C'était presque effrayant, de le dire à voix haute. Faire des blagues dessus, imiter des hurlements dans la forêt, tout cela ne servait qu'à limiter l'impact de la vérité, et ça marchait : grâce à cela, Remus avait presque l'impression que sa condition n'était qu'une simple maladie, courte et curable. Mais le fait qu'Elizabeth le sache, le fait que tous ses amis aient l'air si sérieux, c'était effrayant. Et Elizabeth, malgré la petite pique qu'elle avait au coeur de savoir que le fait qu'elle sache avait tout changé, comprenait alors pourquoi un pli d'inquiétude barrait le front des maraudeurs contre leur gré.
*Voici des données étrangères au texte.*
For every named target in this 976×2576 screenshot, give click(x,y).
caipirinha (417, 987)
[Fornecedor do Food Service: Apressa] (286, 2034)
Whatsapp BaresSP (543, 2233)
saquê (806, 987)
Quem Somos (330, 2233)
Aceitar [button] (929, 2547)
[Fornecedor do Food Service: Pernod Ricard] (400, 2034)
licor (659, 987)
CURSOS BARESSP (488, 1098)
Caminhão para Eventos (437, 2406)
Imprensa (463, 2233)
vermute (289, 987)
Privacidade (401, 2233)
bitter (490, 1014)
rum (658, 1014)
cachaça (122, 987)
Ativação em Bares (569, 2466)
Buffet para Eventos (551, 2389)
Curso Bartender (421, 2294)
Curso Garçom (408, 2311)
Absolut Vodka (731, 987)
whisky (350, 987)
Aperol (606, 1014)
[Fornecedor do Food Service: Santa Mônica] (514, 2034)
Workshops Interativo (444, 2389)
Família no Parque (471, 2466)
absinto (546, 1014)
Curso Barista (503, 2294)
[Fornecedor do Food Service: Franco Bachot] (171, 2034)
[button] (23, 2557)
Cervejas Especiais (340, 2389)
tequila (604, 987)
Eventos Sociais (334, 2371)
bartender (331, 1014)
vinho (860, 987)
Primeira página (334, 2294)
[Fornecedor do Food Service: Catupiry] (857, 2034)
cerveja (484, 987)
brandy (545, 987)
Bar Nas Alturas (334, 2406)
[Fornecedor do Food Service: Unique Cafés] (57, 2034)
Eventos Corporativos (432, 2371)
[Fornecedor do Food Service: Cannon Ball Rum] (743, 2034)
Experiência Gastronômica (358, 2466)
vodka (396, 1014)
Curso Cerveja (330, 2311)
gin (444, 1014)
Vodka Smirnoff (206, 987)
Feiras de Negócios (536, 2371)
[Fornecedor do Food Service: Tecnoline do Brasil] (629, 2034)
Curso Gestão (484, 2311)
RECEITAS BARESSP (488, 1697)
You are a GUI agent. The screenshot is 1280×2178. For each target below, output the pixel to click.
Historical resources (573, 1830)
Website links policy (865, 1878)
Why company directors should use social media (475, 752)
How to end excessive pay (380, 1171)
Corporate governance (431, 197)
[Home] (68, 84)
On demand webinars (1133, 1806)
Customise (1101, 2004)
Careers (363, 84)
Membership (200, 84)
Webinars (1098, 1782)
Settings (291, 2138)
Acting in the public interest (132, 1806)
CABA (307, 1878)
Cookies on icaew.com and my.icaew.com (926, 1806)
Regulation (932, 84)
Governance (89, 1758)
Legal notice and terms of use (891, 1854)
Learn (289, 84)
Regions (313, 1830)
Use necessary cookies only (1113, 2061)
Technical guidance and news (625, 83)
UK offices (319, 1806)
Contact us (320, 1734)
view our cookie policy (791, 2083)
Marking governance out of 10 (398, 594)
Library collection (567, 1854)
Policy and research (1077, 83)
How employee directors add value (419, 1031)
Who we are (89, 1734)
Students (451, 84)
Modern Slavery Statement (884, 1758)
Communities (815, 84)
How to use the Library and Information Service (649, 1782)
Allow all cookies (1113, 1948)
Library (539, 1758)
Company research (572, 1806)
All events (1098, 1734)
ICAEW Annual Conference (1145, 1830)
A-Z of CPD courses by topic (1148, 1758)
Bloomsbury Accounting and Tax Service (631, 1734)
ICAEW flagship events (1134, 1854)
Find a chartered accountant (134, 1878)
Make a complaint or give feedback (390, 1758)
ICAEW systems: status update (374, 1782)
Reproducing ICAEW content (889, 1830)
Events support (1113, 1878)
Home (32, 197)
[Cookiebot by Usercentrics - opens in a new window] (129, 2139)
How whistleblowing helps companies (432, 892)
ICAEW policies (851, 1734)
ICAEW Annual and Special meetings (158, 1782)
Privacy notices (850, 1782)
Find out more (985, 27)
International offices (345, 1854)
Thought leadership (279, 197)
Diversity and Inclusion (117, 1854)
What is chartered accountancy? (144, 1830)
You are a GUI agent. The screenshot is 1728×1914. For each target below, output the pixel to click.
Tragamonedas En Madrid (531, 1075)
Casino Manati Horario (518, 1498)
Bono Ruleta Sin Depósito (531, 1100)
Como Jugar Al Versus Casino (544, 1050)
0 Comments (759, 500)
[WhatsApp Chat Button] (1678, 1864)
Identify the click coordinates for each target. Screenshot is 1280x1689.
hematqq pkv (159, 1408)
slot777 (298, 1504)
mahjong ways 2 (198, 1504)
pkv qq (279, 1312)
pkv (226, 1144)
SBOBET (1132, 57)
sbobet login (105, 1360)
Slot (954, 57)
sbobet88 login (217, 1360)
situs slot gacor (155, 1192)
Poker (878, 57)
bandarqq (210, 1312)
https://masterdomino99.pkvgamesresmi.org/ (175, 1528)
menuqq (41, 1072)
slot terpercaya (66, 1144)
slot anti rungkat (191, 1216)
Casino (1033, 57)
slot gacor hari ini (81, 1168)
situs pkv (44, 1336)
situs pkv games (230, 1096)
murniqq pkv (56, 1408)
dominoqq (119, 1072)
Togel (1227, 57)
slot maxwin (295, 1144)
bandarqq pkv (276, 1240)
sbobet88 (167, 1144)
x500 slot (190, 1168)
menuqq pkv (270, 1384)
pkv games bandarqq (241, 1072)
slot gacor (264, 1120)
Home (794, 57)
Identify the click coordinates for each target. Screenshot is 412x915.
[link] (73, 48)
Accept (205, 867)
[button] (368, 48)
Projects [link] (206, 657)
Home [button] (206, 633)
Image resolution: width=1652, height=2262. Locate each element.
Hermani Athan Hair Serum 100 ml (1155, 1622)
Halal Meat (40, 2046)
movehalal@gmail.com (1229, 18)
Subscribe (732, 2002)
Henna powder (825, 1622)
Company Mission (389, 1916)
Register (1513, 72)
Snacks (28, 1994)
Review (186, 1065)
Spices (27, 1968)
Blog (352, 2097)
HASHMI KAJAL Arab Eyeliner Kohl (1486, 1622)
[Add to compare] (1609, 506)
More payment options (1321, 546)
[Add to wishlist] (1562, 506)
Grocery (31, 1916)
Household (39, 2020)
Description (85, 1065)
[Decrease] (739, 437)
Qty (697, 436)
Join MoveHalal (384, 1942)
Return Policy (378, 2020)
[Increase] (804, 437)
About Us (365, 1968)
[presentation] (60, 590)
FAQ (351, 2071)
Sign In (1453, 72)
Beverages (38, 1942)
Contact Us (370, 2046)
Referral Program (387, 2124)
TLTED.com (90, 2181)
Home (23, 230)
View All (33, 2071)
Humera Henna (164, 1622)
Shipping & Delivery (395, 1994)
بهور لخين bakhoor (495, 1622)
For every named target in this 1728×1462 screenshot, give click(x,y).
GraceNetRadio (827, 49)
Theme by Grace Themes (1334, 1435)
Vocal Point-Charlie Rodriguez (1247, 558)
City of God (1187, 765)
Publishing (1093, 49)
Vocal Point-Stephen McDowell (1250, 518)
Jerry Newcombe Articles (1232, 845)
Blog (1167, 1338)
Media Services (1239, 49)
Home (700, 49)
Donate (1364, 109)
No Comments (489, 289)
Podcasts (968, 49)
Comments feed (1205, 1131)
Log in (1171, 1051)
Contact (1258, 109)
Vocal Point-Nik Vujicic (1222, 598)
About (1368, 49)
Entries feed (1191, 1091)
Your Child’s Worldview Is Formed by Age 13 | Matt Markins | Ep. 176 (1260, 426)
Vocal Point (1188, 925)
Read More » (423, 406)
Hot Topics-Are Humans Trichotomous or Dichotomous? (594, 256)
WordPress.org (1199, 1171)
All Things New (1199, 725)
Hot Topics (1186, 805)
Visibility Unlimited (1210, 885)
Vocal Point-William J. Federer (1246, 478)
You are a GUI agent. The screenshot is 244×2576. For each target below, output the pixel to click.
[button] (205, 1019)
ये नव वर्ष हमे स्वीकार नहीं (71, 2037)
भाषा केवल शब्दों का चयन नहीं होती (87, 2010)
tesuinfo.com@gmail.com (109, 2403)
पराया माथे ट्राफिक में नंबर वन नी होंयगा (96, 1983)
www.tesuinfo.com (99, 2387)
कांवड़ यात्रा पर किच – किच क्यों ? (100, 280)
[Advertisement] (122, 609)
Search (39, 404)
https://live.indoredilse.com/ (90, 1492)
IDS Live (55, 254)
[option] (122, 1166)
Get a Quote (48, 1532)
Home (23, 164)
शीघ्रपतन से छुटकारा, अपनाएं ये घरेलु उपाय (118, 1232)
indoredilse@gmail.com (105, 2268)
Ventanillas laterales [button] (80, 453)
Remus remarqua la nouvelle expression d'Elizabeth, un sourire poli qui cachait un sentiment étrange qu'il n'était pas sûr qu'elle-même comprenait. Il remarqua aussi celle de ses amis, qui étaient gênés, qui avaient probablement le coeur serré et un sentiment de honte d'avoir eu, au fond d'eux, peur de la réaction d'Elizabeth. Alors, même si c'était lui qui subissait, lui qui aurait eu besoin de réconfort, il fit sa mission de changer l'expression de tous ses amis, parce qu'il comprenait qu'il n'était pas le seul touché par sa condition, que tous ses proches en souffraient. Et il fit ceci en prenant la parole :

"Elle sait tout, ouais. Et j'aurais presque voulu qu'elle ne sache jamais, mais elle sait et elle est là- elle reste là, parce que c'est... c'est Elizabeth."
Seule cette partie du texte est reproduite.